**SHORT TASK:**
In the lines that begin with the one containing "You are a computer-use" and end with the one containing "click(1134, 101)", swap "dropdown" for "menu" and give those lines back with nothing else altered.

**RECORD EXTRACTS:**

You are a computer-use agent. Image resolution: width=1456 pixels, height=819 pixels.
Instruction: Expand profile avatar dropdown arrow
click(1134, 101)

==

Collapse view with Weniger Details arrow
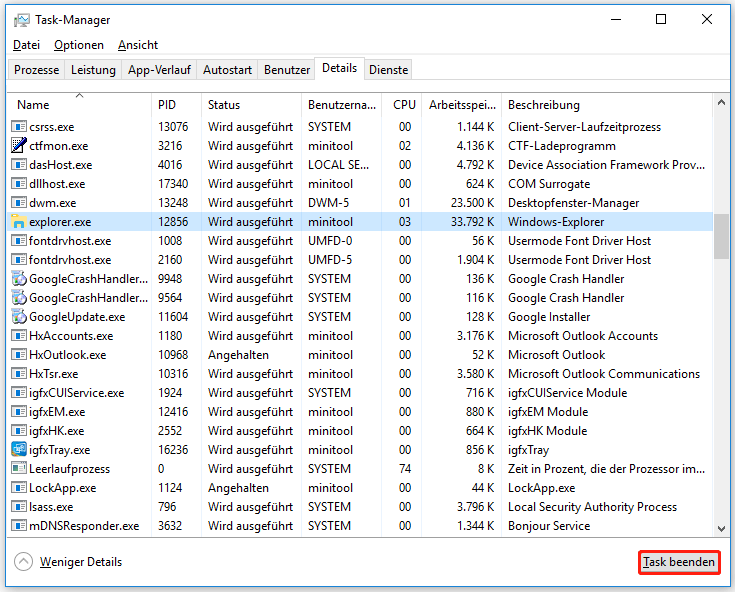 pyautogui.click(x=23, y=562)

**WRITTEN ANSWER:**
You are a computer-use agent. Image resolution: width=1456 pixels, height=819 pixels.
Instruction: Expand profile avatar menu arrow
click(1134, 101)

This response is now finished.